Data Abstraction



Item 1. Data Abstraction

A "type" is a set of operations, and an "abstract data type" is a set of operations with an implementation. When we identify objects in a problem domain, the first question we should ask about them is, "What can I do with this object?" not "How is this object implemented?" Therefore, if a natural description of a problem involves employees, contracts, and payroll records, then the programming language used to solve the problem should contain Employee, Contract, and PayrollRecord types. This allows an efficient, two-way translation between the problem domain and the solution domain, and software written this way has less "translation noise" and is simpler and more correct.

In a general-purpose programming language like C++, we don't have application-specific types like Employee. Instead, we have something better: the language facilities to create sophisticated abstract data types. The purpose of an abstract data type is, essentially, to extend the programming language into a particular problem domain.

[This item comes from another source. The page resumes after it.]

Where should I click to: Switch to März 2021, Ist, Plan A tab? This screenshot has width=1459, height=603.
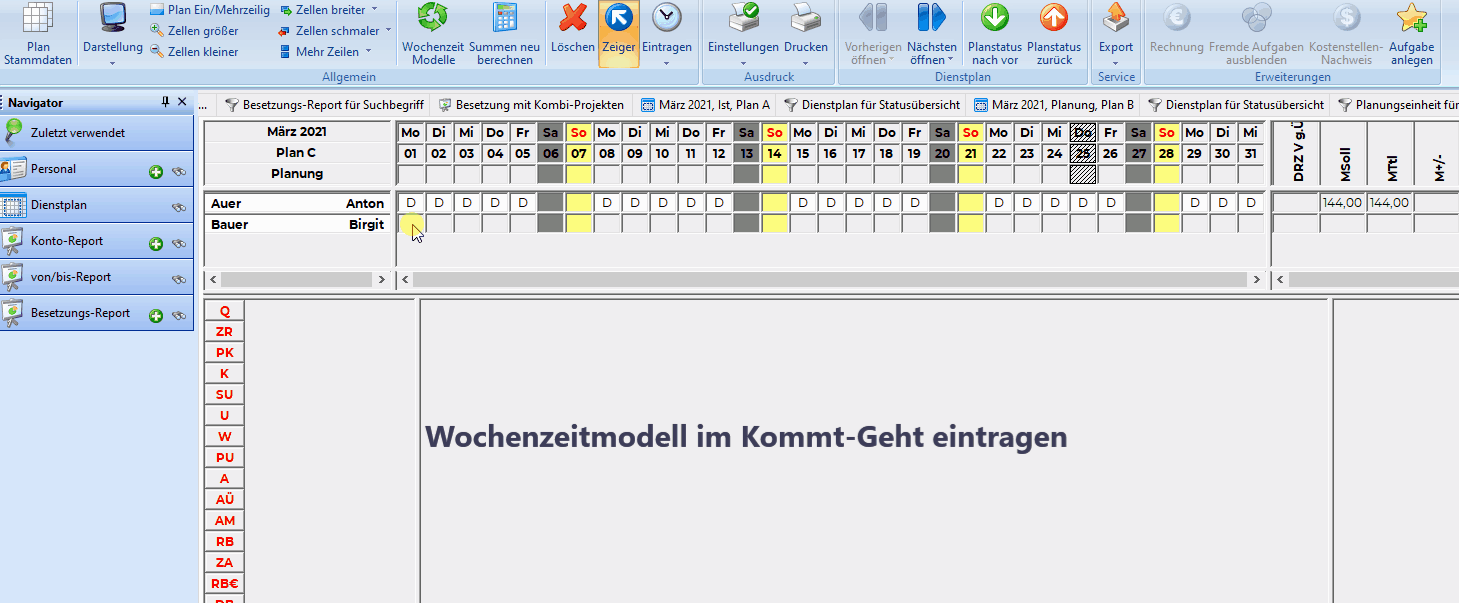(x=705, y=104)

No universally accepted procedure exists for designing abstract data types in C++. This aspect of programming still has its share of inspiration and artistry, but most successful approaches follow a set of similar steps.

1.
Choose a descriptive name for the type. If you have trouble choosing a name for the type, you don't know enough about what you want to implement. Go think some more. An abstract data type should represent a single, well-defined concept, and the name for that concept should be obvious.

2.
List the operations that the type can perform. An abstract data type is defined by what you can do with it. Remember initialization (constructors), cleanup (destructor), copying (copy operations), and conversions (nonexplicit single-argument constructors and conversion operators). Never, ever, simply provide a bunch of get/set operations on the data members of the implementation. That's not data abstraction; that's laziness and lack of imagination.

3.
Design an interface for the type. The type should be, as Scott Meyers tells us, "easy to use correctly and hard to use incorrectly." An abstract data type extends the language; do proper language design. Put yourself in the place of the user of your type, and write some code with your interface. Proper interface design is as much a question of psychology and empathy as technical prowess.

4.
Implement the type. Don't let the implementation affect the interface of the type. Implement the contract promised by the type's interface. Remember that the implementations of most abstract data types will change much more frequently than their interfaces.